■ Текст для разбора ■
------------

На деньги, полученные родителями от Фонда Сороса, мы купили в начале 1994 года 386-й компьютер (Intel 80386). Моя мать в 1994–1996 годах напечатала на том компьютере свою докторскую диссертацию, которую защитила в 1997 году, отец делал всякие свои расчёты. А я играл запоем. Заодно научился печатать в программе «Лексикон» и немножко работать в системе «Norton Commander». В общем, влияние этого персонального компьютера на жизнь моей семьи было весьма заметным. Покупать принтер (матричный, игольчатый, с лентой) родителям пришлось самим, за свои деньги. Отец ещё шутил по этому поводу про дворец без одной колонны.
Помню, выдали нам как-то иностранную гуманитарную помощь — банку сухого молока KLIM.
Но какого-то лютейшего голода в 90-е годы я не помню от слова «вообще». Наверное, потому, что я у родителей единственный ребёнок, и они могли меня прокармливать. Но бережливость в отношении еды мне родители прививали. Еду мы никогда не выбрасывали, только если она испортилась.
Микроволновой печи у нас тогда не было (однако помню рекламу микроволновки «Плутон» GoldStar), и мы всю еду готовили на газе или в духовке. Ну, и подогревали потом тоже на газе. Я привык к газовой плите с детства.

------------

■ Данные для проверки ■
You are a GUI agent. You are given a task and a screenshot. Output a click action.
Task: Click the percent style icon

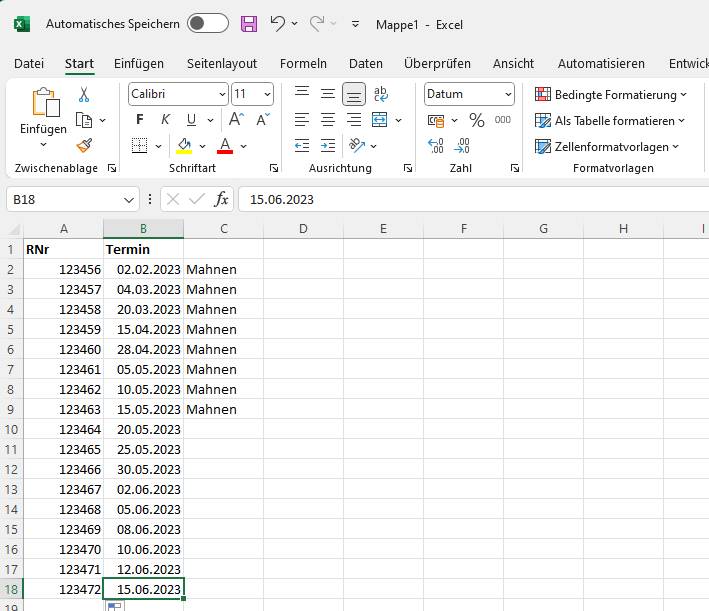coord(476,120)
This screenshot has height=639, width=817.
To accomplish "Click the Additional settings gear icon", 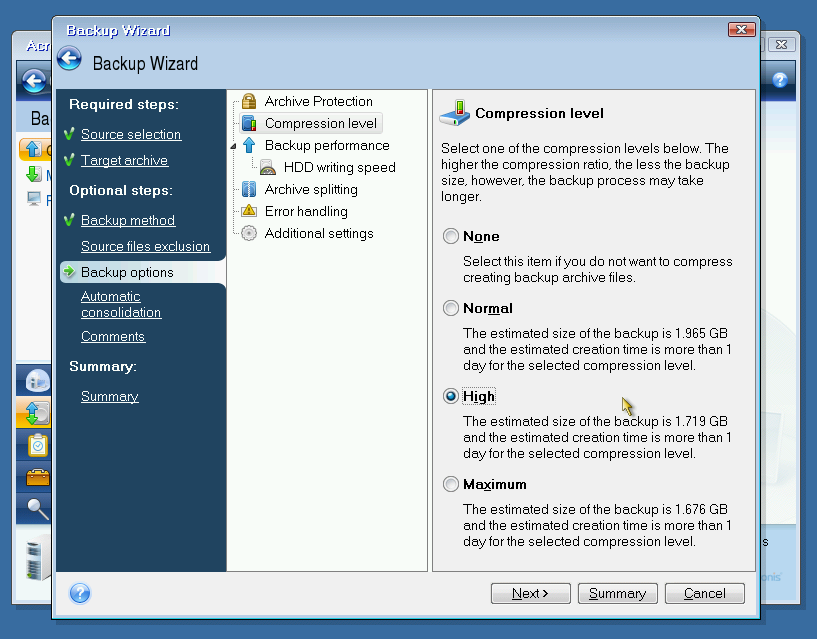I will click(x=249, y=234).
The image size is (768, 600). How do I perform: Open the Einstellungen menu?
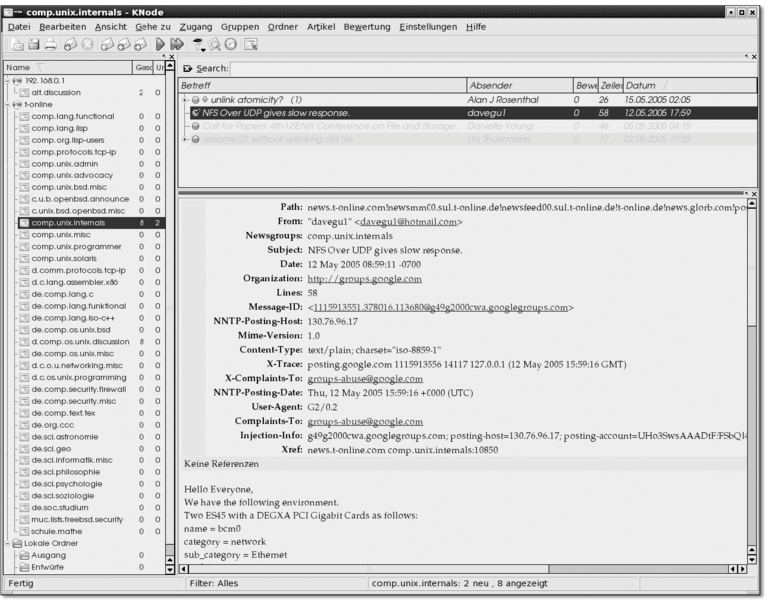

------------

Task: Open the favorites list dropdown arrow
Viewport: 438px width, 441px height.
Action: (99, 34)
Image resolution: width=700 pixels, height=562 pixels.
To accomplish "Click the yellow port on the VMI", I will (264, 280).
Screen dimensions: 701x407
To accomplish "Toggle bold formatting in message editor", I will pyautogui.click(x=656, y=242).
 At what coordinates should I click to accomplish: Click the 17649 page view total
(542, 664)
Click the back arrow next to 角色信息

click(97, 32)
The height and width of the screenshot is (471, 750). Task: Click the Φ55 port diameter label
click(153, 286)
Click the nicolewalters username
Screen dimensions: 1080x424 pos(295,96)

------------

Перепишите слово в слово кусок воспоминаний о девяностых: от «Но какого-то лютейшего» до «если она испортилась.» включительно. Строки здесь ни при чём.

■ Ответ ■
Но какого-то лютейшего голода в 90-е годы я не помню от слова «вообще». Наверное, потому, что я у родителей единственный ребёнок, и они могли меня прокармливать. Но бережливость в отношении еды мне родители прививали. Еду мы никогда не выбрасывали, только если она испортилась.